It took me several attempts before I finally built the web site you're seeing right now. Those attempts were not complete failures, but close.
A while ago, Apple offered the "iTools" service for free for all users of Mac OS 8 and up. It came with a free "@mac.com" email address and some web site hosting tied to their free (but small) disk storage called iDisk.
That was in 2000. At that time, this was one of the rare free hosting services that would not spam your pages with their advertisements, a practice common to both GeoCities and most of the "free web site" hosting given by Internet service providers with a subscription.
The problem is that iTools, even after it was renamed to ".Mac" after it became non free, offers akward URLs to your web site. Mine was http://homepage.mac.com/benad. Well, that's a mouthfull. "What's your web site?" "homepage dot mac dot com slash b e n a d."
So, having limited use to make it that much public, I used it as a dump of static HTML pages. Why only static pages? Because that's the only thing allowed on the .Mac HomePage service.
And dumping I did. Under the ungracious banned "Update Coming Soon!", I rotated on the page HTML widgets that I found, priding myself that I could convert them info XHTML 1.0 strict. No CSS, no colors, just flat XHTML.
You can take a peek at what it looked like back in 2004 here
Eventually, I convinced myself to do something about that "Update Coming Soon!" banner. Attempting to show my prowess in software development, I started experimenting with dynamic HTML pages using JavaScript, moo.fx and prototype.js. And what a mess that was.
No, those JavaScript libraries were quite helpful. But Microsoft Internet Explorer 6 made every attempt at doing anything a nightmare. My goal was to make a nice looking page using CSS and highly interactive with JavaScript. A bit what HTML 5 is attempting to be, without Flash. Yet, every time I made something work perfectly in all Mac browsers, it would spectacularly break on Internet Explorer. And since back then half the people were using Internet Explorer 6, I couldn't simply ignore it. That, and it would look like I can't properly write code for those users.
So I left the prototype here, and reverted back to my "dump page".
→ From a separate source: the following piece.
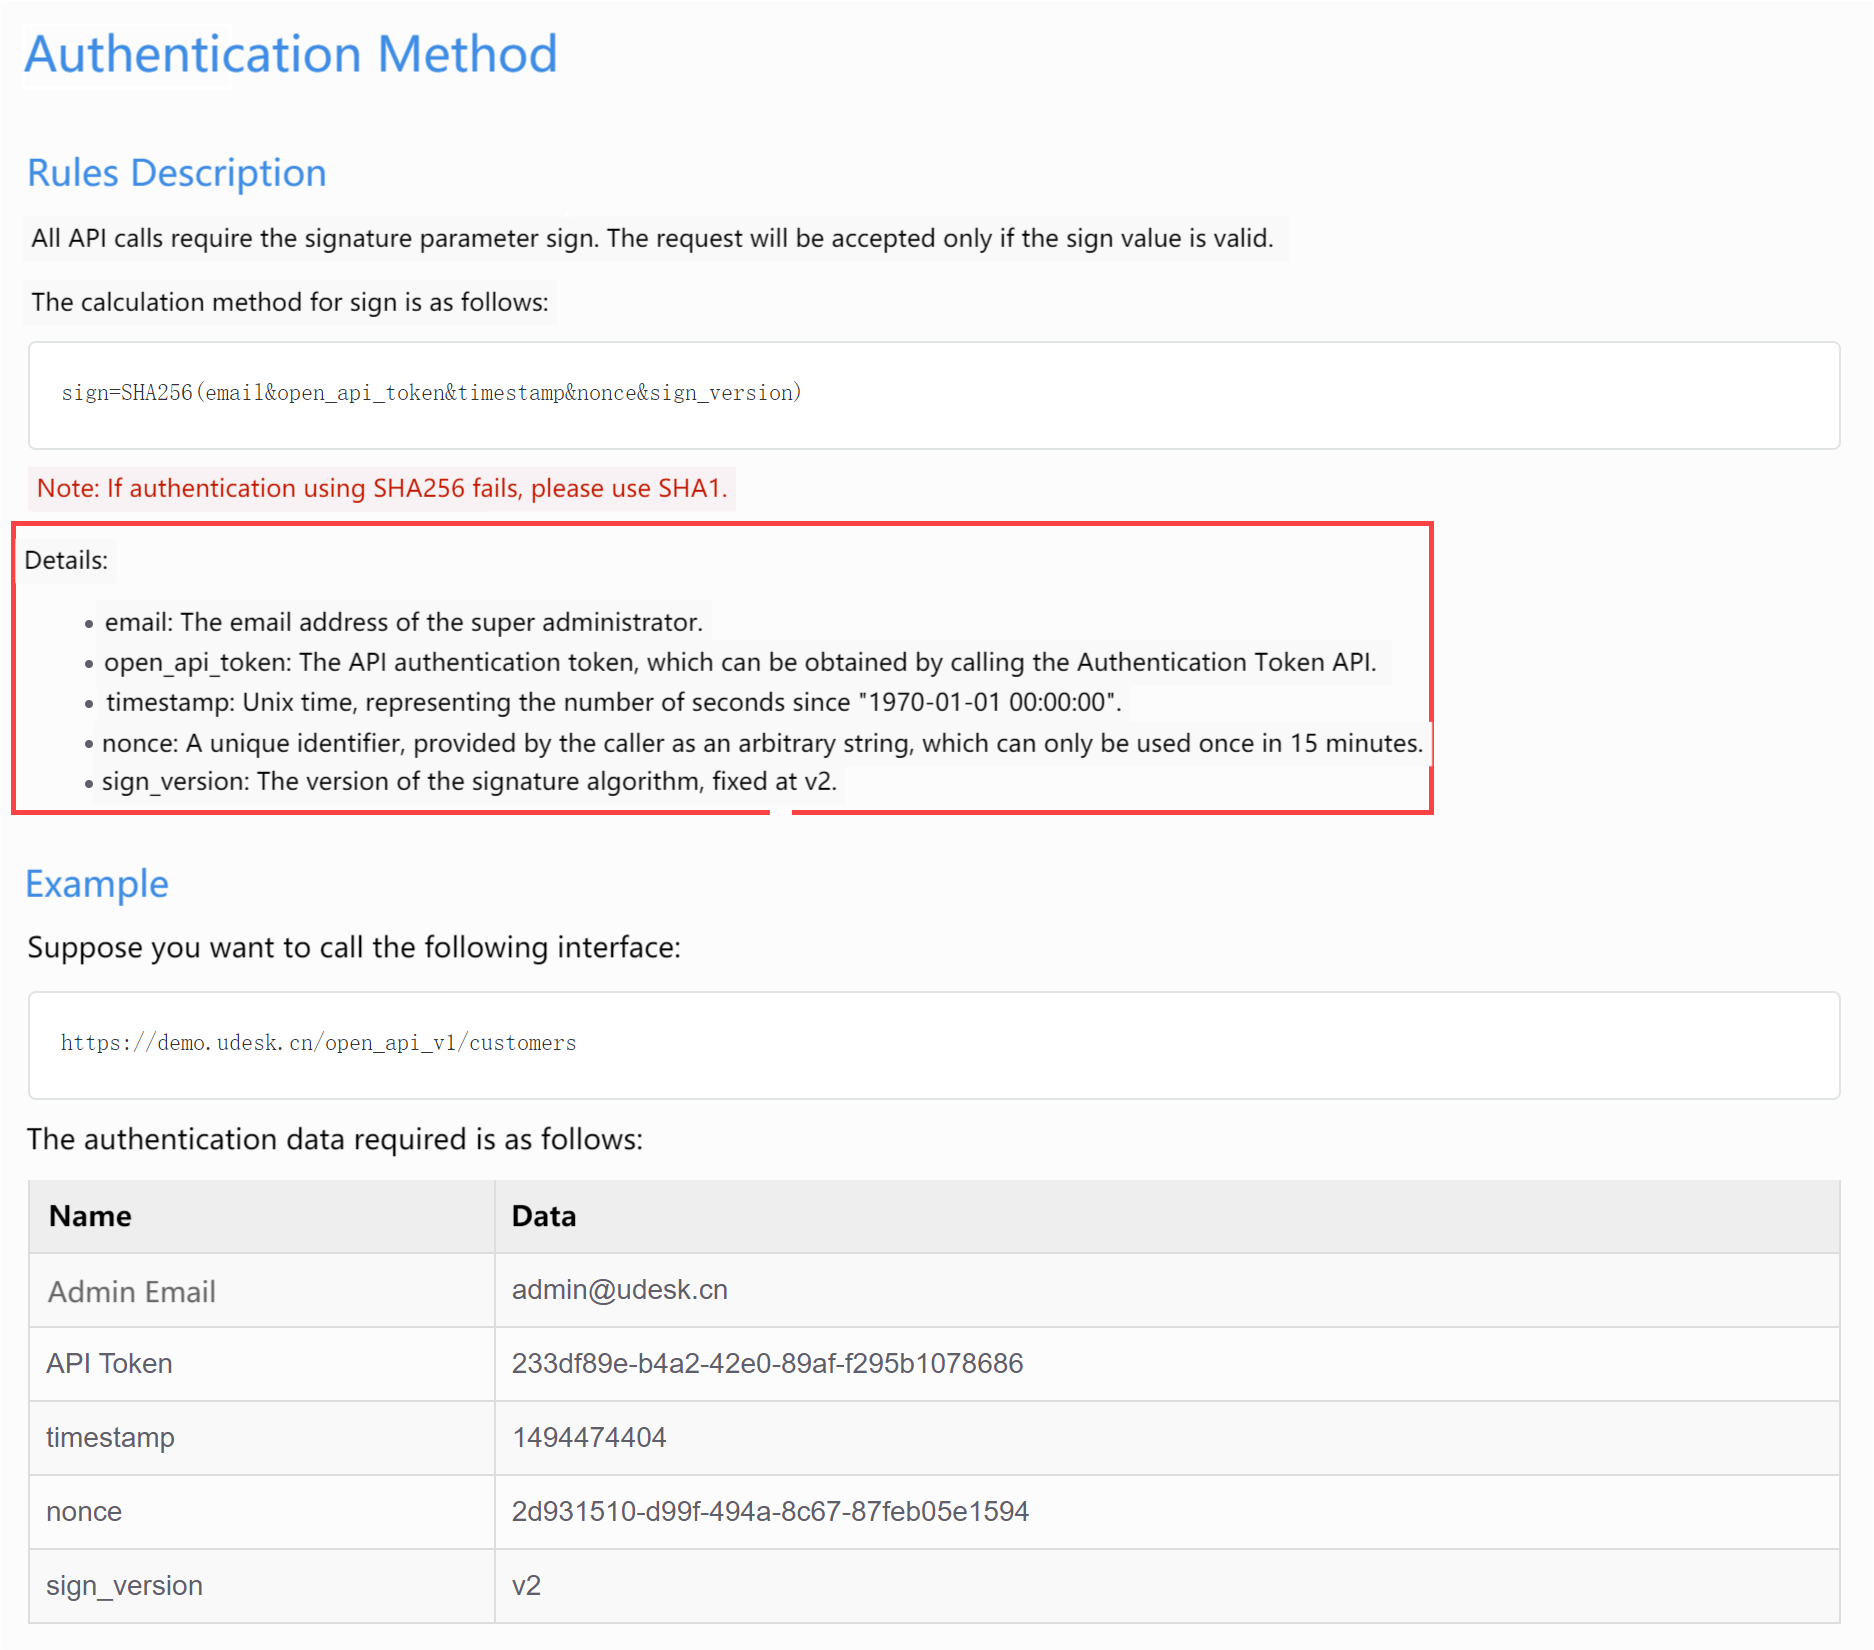Click the Name column header
The width and height of the screenshot is (1874, 1650).
pos(90,1216)
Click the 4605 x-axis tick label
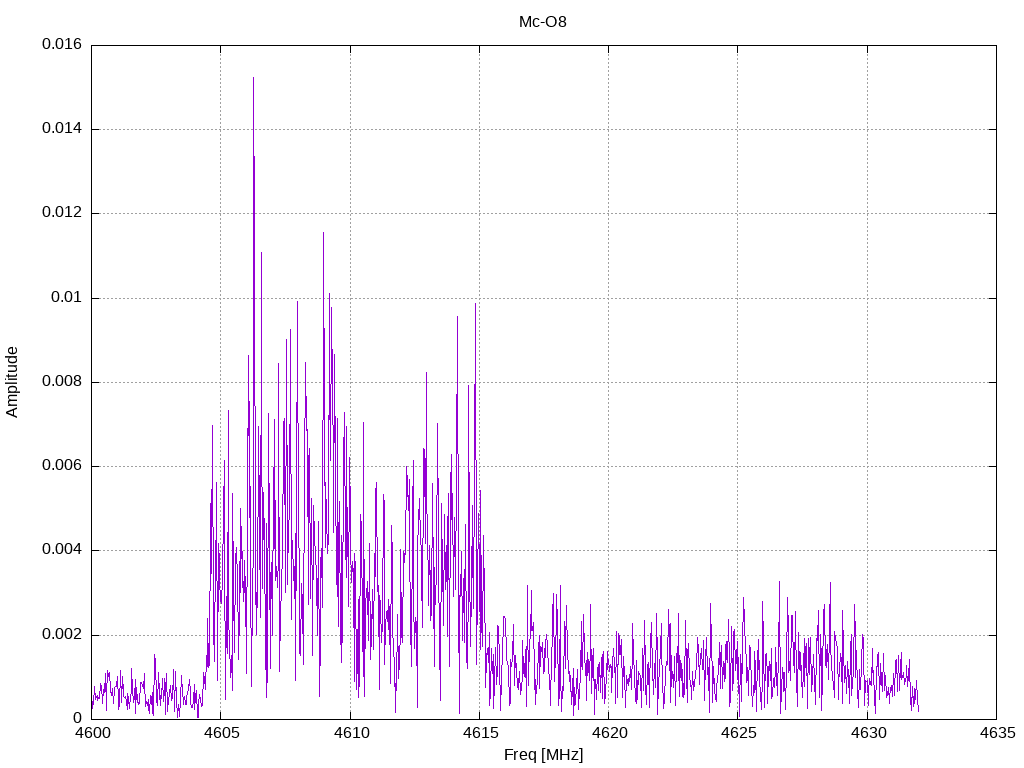Image resolution: width=1024 pixels, height=768 pixels. point(220,733)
As a consequence, my next attempt resulted in just plain lazyness.
I discovered TiddlyWiki, a web page that you save on your disk and that acts as a self-modifying, self-contained minimalist wiki. It looks good, makes it easy to edit, and can be extended easily with plug-ins.
Since the iDisk is mounted as a drive on the Mac, I simply edited a TiddlyWiki page from the mounted drive, and as soon as I would save the modified page, a read-only version was automatically accessible as my new home page. No coding required.
It looked quite nice and helped me focus on the content, but there were a few big problems.
First, it would heavily rely on JavaScript, to the point that if you have JavaScript disabled it would look completely broken. This means that trying to see the page from a mobile web browser would likely fail. Well, in the end it worked "acceptably" on Opera Mini, but that's only because it's just a fancy visual proxy to a remote full copy of Opera running on some server.
Second, because you need to run JavaScript to generate the page content, then that would make it impossible for Google or anybody else to index the text on the page. So that means that searching "benad" would not point you to my page.
Finally, what does it tell about me? That I'm too lazy to write my own code? You can look here to see how it looked like.
At least my TiddlyWiki page helped me ask myself the right questions: What is the point on my web site? What's its raison d'ĂȘtre? Should I bother? This is when I started to figure out the design of my current web site.